> _Document passage_
=-=-=

The Ceph Blog

Ceph blog stories provide high-level spotlights on our customers all over the world

October 13, 2015

v9.1.0 Infernalis release candidate released

This is the first Infernalis release candidate. There have been some major changes since Hammer, and the upgrade process is non-trivial. Please read carefully.

GETTING THE RELEASE CANDIDATE

The v9.1.0 packages are pushed to the development release repositories:

http://download.ceph.com/rpm-testing
http://download.ceph.com/debian-testing

For for info, see:

http://docs.ceph.com/docs/master/install/get-packages/

Or install with ceph-deploy via:

ceph-deploy install --testing HOST

KNOWN ISSUES

  • librbd and librados ABI compatibility is broken. Be careful installing this RC on client machines (e.g., those running qemu). It will be fixed in the final v9.2.0 release.

=-=-=

> _Records_

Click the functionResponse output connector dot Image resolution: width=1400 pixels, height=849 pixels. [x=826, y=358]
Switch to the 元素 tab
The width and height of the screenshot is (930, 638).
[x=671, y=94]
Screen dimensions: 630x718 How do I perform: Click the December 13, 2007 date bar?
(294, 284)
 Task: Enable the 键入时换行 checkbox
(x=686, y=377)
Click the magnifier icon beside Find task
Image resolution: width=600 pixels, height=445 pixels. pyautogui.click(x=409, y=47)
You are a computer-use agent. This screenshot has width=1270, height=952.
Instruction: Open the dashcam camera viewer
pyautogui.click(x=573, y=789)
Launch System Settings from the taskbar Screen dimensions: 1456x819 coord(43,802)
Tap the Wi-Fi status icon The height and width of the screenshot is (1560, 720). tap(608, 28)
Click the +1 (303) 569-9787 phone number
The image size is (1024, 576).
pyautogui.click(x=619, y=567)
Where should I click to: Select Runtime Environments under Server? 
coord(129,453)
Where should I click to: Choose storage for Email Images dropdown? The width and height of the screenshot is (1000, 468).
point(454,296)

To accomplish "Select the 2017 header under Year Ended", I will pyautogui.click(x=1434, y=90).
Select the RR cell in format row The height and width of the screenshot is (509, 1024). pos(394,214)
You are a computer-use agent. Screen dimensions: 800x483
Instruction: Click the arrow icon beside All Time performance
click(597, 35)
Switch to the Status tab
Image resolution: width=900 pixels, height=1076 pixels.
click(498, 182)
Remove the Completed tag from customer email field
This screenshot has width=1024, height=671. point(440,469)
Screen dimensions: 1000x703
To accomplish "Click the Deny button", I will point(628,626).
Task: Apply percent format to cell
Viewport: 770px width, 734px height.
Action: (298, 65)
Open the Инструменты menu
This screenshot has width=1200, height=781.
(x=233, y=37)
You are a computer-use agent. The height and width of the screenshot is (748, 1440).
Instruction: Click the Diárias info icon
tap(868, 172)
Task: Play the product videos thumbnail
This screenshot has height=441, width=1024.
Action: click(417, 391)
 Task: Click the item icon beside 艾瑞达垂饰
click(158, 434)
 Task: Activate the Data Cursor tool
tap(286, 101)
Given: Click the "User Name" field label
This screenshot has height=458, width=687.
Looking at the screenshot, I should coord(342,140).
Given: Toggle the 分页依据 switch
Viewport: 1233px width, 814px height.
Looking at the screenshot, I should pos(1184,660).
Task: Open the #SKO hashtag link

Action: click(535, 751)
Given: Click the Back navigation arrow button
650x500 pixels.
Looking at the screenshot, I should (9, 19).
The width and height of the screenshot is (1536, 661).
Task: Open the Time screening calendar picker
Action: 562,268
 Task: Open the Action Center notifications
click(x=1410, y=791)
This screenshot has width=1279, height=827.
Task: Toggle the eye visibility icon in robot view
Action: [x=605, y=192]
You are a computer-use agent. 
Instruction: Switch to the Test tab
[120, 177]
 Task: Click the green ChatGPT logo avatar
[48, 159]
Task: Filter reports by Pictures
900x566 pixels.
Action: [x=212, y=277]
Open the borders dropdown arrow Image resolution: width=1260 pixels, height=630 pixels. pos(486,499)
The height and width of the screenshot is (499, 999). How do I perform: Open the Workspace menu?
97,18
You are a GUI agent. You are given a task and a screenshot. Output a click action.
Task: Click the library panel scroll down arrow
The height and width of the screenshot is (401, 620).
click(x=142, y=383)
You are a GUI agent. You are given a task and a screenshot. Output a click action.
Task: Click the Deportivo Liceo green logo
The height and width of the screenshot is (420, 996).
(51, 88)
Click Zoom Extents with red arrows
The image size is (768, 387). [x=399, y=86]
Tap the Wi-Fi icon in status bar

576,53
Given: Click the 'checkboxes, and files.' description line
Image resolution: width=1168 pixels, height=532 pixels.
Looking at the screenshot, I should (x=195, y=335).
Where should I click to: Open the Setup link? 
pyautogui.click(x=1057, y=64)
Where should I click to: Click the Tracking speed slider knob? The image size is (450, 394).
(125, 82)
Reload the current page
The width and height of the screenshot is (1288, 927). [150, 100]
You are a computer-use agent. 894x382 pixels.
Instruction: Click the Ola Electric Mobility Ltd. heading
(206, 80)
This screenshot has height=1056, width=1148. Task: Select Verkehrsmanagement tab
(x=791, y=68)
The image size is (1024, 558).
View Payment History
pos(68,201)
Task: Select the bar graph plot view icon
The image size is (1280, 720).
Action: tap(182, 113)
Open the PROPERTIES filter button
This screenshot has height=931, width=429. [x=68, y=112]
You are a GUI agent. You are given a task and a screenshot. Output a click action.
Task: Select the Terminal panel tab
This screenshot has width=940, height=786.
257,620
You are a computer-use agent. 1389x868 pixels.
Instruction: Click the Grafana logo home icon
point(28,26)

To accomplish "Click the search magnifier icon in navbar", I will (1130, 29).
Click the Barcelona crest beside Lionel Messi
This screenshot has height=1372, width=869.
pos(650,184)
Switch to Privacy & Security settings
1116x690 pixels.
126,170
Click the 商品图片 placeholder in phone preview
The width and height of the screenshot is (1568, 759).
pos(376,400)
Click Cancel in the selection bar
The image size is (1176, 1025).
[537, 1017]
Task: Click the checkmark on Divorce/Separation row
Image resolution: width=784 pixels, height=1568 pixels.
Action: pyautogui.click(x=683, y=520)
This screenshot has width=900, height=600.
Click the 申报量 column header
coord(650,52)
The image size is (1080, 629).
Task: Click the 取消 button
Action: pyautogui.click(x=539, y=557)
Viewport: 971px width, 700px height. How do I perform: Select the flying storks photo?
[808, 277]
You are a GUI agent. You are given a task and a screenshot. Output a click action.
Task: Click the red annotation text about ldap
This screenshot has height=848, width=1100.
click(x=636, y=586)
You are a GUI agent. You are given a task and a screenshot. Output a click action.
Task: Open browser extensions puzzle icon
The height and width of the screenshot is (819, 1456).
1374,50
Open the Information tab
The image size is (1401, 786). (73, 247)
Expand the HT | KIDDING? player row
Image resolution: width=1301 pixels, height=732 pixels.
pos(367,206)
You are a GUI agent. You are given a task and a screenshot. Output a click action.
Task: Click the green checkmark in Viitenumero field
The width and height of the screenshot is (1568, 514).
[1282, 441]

=-=-=

> _What is expected_
Quote the Ceph release candidate announcement in full, word for word. You won't need the records.

> _Exercise output_
The Ceph Blog

Ceph blog stories provide high-level spotlights on our customers all over the world

October 13, 2015

v9.1.0 Infernalis release candidate released

This is the first Infernalis release candidate. There have been some major changes since Hammer, and the upgrade process is non-trivial. Please read carefully.

GETTING THE RELEASE CANDIDATE

The v9.1.0 packages are pushed to the development release repositories:

http://download.ceph.com/rpm-testing
http://download.ceph.com/debian-testing

For for info, see:

http://docs.ceph.com/docs/master/install/get-packages/

Or install with ceph-deploy via:

ceph-deploy install --testing HOST

KNOWN ISSUES

  • librbd and librados ABI compatibility is broken. Be careful installing this RC on client machines (e.g., those running qemu). It will be fixed in the final v9.2.0 release.